TASK DESCRIPTION: Copy the entries word for word, starting at the line that contains "Select the 전체" and ending at the line that contains "click(265, 127)", with both of those lines included.

DATASET ENTRIES:

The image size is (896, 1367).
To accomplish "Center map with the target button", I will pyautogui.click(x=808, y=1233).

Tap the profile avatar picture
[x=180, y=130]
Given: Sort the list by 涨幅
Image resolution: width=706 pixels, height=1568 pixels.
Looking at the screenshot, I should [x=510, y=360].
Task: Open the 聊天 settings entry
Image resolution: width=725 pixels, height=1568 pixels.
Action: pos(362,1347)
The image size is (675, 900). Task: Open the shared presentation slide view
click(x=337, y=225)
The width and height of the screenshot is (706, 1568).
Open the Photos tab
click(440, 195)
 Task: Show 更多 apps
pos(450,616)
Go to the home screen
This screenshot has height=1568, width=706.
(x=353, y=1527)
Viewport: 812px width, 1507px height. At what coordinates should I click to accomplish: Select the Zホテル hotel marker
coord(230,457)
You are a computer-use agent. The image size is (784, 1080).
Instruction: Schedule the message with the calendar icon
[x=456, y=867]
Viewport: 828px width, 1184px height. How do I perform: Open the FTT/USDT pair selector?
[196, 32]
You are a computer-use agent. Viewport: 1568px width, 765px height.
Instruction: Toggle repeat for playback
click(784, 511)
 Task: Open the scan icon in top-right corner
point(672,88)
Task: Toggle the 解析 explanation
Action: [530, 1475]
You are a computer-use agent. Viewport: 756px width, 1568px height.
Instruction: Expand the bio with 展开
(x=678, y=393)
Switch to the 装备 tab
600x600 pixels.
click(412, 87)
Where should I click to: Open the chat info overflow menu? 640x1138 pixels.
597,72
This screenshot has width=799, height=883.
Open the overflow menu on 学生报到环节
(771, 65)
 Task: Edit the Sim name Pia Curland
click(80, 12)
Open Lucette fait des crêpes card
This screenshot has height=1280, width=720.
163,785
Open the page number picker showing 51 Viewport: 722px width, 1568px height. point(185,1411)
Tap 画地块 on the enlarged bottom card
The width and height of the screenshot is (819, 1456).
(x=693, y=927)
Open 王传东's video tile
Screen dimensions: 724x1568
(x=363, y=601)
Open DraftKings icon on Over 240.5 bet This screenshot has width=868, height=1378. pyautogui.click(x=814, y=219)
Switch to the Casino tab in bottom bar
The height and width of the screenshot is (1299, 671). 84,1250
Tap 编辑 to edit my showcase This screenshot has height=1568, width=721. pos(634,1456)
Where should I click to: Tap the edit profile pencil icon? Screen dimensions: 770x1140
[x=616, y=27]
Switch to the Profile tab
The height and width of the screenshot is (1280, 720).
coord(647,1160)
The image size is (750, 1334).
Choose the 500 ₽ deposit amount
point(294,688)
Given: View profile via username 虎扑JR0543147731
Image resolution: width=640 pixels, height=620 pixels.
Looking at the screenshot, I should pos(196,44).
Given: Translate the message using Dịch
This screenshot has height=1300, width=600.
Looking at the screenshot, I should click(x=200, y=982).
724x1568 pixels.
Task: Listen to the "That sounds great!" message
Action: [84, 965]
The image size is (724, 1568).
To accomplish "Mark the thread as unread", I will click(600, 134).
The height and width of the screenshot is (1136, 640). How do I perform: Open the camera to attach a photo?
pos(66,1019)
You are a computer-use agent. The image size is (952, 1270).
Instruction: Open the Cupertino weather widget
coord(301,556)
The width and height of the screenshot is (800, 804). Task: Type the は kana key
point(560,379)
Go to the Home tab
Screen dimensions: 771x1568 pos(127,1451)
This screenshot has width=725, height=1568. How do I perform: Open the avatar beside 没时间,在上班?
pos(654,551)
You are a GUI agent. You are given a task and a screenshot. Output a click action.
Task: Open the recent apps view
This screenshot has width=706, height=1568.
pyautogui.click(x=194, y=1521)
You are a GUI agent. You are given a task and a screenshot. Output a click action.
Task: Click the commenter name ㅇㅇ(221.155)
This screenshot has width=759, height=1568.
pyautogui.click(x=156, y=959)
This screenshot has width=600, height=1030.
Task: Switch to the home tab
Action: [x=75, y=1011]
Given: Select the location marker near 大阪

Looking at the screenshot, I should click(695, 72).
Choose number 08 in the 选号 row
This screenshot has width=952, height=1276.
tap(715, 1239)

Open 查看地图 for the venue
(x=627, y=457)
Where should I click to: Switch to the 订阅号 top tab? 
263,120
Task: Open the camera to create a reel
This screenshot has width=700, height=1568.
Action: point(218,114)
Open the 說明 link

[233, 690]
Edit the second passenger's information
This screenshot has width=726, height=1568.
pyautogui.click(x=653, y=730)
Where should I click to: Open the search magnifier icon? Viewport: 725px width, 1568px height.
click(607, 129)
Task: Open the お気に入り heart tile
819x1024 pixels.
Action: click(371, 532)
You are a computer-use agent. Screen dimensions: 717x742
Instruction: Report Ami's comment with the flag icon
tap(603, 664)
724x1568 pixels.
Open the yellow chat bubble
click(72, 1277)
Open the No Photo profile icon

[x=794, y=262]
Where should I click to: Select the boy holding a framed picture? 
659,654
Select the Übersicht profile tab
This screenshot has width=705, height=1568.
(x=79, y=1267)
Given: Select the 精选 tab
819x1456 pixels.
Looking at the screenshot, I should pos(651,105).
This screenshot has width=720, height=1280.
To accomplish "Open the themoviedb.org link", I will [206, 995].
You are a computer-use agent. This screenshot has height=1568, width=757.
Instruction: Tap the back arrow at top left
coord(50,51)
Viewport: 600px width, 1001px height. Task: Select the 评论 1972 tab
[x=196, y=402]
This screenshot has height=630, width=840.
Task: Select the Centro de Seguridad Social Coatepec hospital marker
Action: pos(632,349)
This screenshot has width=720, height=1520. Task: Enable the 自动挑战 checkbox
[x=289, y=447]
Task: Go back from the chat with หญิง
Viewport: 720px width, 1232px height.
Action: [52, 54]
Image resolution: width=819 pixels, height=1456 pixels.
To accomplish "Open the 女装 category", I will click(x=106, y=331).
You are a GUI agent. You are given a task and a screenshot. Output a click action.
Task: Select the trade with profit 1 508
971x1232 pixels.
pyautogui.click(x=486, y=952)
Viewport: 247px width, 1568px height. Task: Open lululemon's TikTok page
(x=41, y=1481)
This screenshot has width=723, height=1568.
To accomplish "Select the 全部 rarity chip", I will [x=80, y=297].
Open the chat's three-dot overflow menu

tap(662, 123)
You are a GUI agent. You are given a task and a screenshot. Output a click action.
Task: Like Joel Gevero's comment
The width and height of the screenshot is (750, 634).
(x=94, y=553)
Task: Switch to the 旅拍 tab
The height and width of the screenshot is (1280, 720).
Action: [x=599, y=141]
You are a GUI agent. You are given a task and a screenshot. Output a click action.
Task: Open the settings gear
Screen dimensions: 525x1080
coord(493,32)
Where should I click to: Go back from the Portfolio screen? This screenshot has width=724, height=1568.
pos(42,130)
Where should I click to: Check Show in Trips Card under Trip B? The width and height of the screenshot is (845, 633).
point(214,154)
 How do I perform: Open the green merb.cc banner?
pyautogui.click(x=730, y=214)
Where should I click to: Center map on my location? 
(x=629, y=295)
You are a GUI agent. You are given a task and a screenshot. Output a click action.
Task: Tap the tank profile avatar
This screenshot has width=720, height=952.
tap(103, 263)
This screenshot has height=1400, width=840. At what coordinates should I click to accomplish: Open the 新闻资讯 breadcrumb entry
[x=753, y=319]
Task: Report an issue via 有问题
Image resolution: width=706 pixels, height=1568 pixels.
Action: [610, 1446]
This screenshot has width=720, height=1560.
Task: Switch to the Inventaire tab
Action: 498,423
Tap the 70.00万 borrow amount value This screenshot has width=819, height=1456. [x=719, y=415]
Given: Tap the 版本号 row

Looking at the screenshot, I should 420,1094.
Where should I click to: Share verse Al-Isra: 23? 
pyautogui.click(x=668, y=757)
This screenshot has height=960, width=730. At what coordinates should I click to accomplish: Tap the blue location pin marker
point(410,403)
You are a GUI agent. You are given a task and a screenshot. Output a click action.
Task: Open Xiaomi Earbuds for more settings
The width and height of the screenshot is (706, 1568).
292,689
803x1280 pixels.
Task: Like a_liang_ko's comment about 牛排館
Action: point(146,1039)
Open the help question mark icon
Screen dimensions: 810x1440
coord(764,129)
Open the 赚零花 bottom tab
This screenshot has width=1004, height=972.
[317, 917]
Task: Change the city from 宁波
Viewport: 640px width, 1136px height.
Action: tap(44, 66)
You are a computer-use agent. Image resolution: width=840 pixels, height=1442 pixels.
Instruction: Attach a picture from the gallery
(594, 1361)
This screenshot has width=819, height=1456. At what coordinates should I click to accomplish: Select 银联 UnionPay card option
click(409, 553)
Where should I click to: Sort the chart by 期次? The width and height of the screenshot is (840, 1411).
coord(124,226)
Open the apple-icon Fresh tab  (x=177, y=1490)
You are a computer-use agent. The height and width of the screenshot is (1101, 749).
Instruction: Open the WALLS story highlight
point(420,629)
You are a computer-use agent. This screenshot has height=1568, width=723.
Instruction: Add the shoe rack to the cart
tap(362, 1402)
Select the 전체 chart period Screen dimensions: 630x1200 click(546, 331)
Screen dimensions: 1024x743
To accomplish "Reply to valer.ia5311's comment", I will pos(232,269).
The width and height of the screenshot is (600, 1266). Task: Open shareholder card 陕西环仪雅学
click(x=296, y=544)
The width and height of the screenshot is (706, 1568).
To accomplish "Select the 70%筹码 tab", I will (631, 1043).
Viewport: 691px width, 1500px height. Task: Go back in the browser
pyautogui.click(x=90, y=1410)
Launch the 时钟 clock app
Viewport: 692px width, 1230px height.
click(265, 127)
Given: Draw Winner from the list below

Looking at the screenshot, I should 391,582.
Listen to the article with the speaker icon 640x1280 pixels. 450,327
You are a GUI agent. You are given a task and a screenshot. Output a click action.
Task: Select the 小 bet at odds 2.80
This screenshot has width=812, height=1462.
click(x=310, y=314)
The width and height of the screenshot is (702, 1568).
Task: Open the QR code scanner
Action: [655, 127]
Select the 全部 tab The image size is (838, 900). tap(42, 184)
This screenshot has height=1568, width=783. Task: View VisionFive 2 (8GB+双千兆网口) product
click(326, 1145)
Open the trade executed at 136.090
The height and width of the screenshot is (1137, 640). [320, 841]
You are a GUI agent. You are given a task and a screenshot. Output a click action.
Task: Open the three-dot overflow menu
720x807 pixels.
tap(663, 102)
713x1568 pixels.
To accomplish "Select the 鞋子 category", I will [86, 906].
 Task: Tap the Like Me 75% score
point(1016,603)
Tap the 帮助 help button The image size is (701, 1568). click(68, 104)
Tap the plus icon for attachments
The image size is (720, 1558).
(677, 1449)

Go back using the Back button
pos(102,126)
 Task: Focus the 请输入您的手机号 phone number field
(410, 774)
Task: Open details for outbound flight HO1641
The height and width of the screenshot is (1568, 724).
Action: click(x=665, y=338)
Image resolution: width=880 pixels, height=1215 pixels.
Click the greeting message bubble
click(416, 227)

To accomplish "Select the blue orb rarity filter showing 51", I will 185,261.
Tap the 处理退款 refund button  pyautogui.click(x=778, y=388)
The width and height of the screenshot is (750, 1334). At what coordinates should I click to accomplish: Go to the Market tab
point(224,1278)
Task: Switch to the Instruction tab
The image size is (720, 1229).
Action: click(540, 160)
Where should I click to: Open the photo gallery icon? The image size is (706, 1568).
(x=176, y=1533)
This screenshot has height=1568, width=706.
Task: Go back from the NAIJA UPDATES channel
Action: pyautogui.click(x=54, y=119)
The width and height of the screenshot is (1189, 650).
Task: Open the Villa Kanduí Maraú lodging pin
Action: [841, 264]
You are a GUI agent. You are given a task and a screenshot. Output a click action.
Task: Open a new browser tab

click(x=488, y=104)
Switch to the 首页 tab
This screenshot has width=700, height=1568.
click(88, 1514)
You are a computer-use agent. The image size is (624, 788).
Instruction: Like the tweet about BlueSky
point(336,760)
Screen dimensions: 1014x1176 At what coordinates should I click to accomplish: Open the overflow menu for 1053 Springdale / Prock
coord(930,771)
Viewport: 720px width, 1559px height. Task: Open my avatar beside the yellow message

WRITTEN SOLUTION:
Select the 전체 chart period Screen dimensions: 630x1200 click(546, 331)
Screen dimensions: 1024x743
To accomplish "Reply to valer.ia5311's comment", I will pos(232,269).
The width and height of the screenshot is (600, 1266). Task: Open shareholder card 陕西环仪雅学
click(x=296, y=544)
The width and height of the screenshot is (706, 1568).
To accomplish "Select the 70%筹码 tab", I will (631, 1043).
Viewport: 691px width, 1500px height. Task: Go back in the browser
pyautogui.click(x=90, y=1410)
Launch the 时钟 clock app
Viewport: 692px width, 1230px height.
click(265, 127)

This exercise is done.